Exactly. D.C. may not have been designed with the intention of being what it is today.. but it has become that way, and something should be done to accommodate their vote.

I'm sorry that my intent was mistaken, Mayor Berry was used as an example of the type of person that WDC would elect to Congress if that option were available. As for the taxation without representation question, our governement was formed to be of the people, by the people, and for the people. "The people" is a reference to us, not "the people" on Capitol Hill.

One thing that historians fail to mention is that they didn't want career politicians like we have today. Our first generation of representatives were doctors, lawyers, teachers, and other local leaders who met on the national level only briefly and then ajourned to live and work inside their district.

I'm not saying that this is what should happen with today's international policy. We just need to remember where we came from. If Congress is meeting, they need to be making positive changes or no changes at all. Two things that waste our money: filibusters and pork barrell spending. I like the line item veto as well.

There's my two cents. It's what's left after taxes and filling my tank.

I agree.. fillibusters and pork barrell spending definitely needs to be changed. They always release everything that Congress has decided to fund, and every year I am disgusted by all the tax dollars going to complete waste. Someone should post the most recent data..

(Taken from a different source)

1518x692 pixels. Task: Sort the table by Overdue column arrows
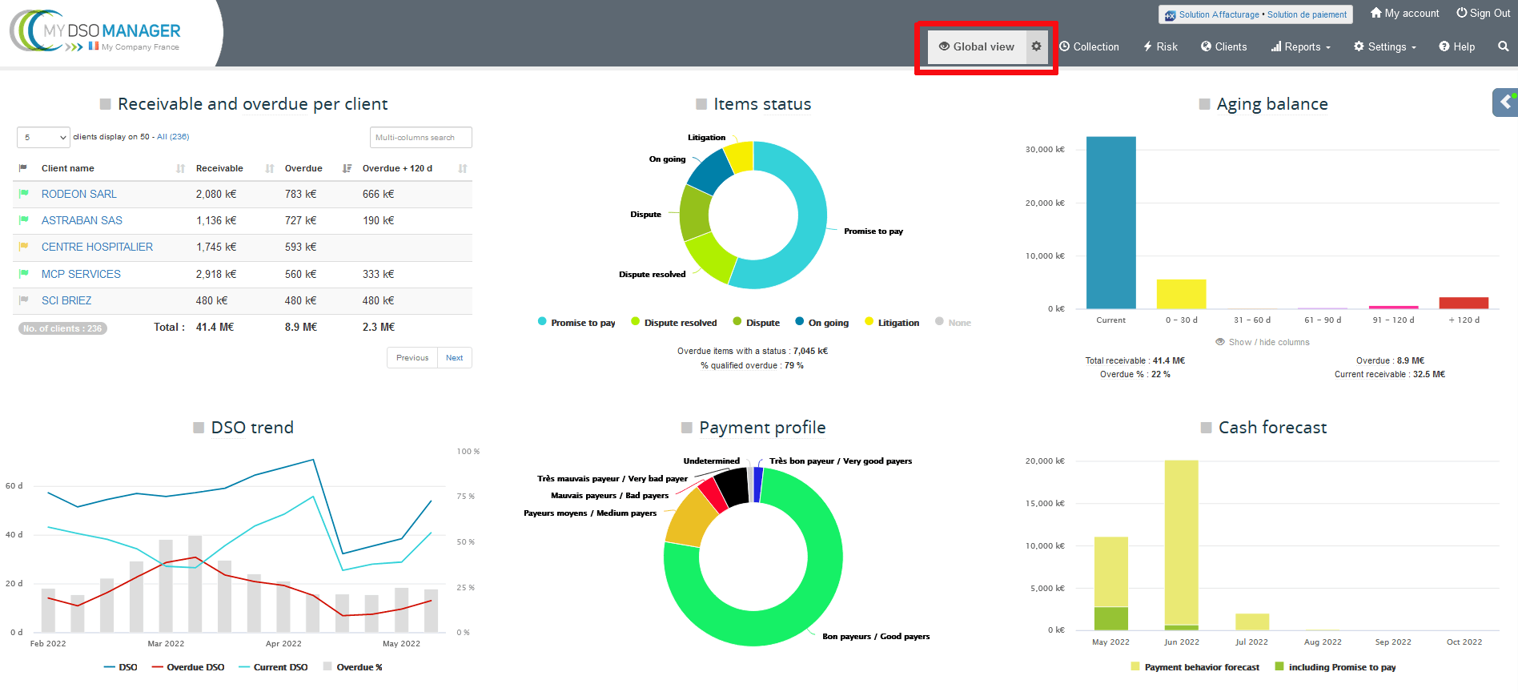[x=347, y=168]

I also think we need to move away from the politics, and try to have more educated people running for office (damn, look at Bush.. he is a complete idiot!).. The problem is, so much money is spent on the damn campaigning and such that the candidates end up accepting tons of money from special interest groups and people who expect favors in return.. Politicians spend more time raising money than actually campaigning. And our Campaign season begins much earlier than any other democratic nation.. It's too much stress, too time consuming, and way too expensive for many of the educated people to participate. Something should definitely be changed as to the campaigns and special interest groups..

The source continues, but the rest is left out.